• chaetognaths;
  • deep clades;
  • European seas;
  • marine holoplankton;
  • microsatellites;
  • mitochondrial DNA;
  • population structure


Little is known about the spatial and temporal scales at which planktonic organisms are genetically structured. A previous study of mitochondrial DNA (mtDNA) in the holoplanktonic chaetognath Sagitta setosa revealed strong phylogeographic structuring suggesting that Northeast (NE) Atlantic, Mediterranean and Black Sea populations are genetically disjunct. The present study used a higher sampling intensity and a combination of mitochondrial and four microsatellite markers to reveal population structuring between and within basins. Between basins, both marker sets indicated significant differentiation confirming earlier results that gene flow is probably absent between the respective S. setosa populations.

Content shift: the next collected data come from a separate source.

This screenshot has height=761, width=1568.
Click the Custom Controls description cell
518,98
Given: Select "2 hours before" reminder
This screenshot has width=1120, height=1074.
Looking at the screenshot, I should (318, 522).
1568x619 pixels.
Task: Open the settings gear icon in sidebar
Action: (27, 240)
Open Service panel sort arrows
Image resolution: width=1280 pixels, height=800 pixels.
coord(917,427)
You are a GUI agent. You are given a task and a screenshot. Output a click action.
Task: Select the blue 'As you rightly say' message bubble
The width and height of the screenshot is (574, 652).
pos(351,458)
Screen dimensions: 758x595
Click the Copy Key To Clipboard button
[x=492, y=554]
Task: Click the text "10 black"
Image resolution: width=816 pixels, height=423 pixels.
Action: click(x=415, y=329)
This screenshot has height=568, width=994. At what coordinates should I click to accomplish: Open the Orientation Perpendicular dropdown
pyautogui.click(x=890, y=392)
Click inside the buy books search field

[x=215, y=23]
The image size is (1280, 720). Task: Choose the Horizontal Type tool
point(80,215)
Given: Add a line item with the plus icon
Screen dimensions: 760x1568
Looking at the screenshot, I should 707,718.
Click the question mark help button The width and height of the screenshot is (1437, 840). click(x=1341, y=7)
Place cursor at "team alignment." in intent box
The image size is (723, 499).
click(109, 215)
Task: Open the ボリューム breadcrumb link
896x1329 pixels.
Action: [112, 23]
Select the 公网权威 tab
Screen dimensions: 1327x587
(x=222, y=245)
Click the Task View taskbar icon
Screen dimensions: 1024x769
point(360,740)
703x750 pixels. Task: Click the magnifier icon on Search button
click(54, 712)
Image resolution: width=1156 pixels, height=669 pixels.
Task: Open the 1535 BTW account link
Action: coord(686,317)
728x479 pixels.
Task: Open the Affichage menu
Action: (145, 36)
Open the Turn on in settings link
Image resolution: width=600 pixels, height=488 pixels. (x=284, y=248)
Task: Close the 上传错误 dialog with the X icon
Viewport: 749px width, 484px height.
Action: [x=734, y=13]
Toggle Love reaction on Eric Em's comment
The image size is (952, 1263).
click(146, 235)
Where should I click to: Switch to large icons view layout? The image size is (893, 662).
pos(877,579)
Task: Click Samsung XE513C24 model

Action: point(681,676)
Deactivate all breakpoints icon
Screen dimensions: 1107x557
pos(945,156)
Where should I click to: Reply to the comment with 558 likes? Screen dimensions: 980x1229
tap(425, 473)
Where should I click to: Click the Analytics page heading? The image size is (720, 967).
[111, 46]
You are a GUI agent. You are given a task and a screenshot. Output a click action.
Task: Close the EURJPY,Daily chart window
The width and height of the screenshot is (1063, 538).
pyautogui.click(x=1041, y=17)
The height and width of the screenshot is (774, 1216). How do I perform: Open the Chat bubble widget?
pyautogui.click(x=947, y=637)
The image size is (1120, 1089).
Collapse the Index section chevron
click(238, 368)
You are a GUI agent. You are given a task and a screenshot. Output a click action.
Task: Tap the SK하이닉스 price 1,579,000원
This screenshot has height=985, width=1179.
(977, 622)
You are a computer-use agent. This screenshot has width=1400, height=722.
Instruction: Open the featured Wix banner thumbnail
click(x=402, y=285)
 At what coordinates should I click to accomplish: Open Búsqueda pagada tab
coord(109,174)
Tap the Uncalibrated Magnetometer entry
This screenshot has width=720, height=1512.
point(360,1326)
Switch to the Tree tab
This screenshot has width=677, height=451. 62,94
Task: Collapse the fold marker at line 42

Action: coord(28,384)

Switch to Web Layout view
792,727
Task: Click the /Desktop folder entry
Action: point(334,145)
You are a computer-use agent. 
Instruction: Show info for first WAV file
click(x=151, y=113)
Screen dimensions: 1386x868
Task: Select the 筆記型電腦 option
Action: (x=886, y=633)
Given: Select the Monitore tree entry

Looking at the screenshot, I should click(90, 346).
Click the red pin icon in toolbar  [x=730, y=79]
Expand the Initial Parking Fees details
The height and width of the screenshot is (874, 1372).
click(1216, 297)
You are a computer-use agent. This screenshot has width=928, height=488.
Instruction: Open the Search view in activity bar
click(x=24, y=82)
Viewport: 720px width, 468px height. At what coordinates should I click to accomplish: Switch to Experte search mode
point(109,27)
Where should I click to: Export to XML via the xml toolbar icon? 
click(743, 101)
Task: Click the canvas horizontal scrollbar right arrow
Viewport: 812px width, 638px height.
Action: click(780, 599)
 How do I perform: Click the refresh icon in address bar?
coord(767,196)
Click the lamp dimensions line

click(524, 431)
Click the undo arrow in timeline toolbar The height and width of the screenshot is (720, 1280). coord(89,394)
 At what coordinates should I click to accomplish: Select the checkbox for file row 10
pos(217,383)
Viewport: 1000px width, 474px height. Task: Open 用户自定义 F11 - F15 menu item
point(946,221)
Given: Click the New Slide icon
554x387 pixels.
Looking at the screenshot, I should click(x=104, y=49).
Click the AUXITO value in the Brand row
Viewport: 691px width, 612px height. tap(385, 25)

At the within-basin scale, we found no evidence of spatial or temporal structuring within the NE Atlantic. In the Mediterranean basin, both marker sets indicated significant structuring, but only the mtDNA data indicated a sharp genetic division between Adriatic and all other Mediterranean populations. Data were inconclusive about population structuring in the Black Sea. The levels of differentiation indicated by the two marker sets differed substantially, with far less pronounced structure detected by microsatellite than mtDNA data. This study also uncovered the presence of highly divergent mitochondrial lineages that were discordant with morphology, geography and nuclear DNA. We thus propose the hypothesis that highly divergent mitochondrial lineages may be present within interbreeding S. setosa populations.